Scheidungsanwältin Perl-Lippitsch: „Die Frau muss dann in der Ehe bleiben“

Scheidungen nach vielen Ehejahren nehmen zu. Doch „Grey Divorces“ haben ihre Fallen. Auch erwachsene Kinder kommen damit schlecht zurecht, und manche können sich eine Scheidung im Alter einfach nicht mehr leisten.

Bill und Melinda Gates haben sich nach 27 Jahren scheiden lassen, Amazon-Gründer Jeff und MacKenzie Bezos nach 25 Jahren. Sind diese Paare eine Ausnahme?

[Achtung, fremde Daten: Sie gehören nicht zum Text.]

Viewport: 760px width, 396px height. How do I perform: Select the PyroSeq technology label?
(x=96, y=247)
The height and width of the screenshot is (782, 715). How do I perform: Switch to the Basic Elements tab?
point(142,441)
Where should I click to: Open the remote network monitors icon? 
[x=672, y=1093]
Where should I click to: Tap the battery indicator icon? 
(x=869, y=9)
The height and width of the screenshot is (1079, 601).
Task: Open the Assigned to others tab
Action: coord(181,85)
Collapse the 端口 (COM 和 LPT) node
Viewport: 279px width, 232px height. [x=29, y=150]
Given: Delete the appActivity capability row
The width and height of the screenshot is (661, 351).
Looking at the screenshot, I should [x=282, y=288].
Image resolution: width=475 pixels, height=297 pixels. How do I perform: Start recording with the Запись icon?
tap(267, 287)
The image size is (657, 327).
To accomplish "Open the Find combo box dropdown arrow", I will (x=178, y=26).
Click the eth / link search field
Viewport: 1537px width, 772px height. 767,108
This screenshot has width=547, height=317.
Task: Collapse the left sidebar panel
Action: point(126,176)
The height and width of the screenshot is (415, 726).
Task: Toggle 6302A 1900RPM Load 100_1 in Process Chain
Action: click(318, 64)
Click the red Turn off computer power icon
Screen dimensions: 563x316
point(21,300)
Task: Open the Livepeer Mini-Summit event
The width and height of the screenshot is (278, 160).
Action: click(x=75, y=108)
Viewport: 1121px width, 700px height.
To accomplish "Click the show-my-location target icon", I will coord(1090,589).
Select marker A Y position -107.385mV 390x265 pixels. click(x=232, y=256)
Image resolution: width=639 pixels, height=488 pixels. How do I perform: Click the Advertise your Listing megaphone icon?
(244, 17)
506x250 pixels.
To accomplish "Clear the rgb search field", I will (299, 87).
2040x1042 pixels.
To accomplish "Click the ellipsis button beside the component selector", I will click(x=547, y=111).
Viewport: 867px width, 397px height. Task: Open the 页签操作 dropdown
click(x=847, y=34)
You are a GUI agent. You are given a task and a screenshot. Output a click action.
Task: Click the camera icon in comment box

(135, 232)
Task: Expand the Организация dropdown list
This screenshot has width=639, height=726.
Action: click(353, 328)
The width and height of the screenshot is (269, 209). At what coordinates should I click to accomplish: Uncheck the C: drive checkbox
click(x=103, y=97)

Susanna Perl-Lippitsch: Nein, gar nicht, vor allem nach so langer Ehe. Solche Paare haben sich relativ jung kennengelernt, haben gemeinsame Kinder, die Kinder sind dann aus dem Gröbsten heraußen, da fällt oft ein gemeinsamer Anker weg. Ich habe das immer wieder, dass die Leute kommen und sagen: Ich bin jetzt Mitte 50 und 25 Jahre verheiratet, das kann es noch nicht gewesen sein. Letztens war eine Dame da, sie hat gesagt, sie würde so gern in die Oper und ins Theater gehen, reisen, und ihr Mann will das gar nicht. Der will daheim sitzen und seine Ruhe haben.

Die Zahl der späten Scheidungen, also von „Grey Divorces“, steigt offenbar.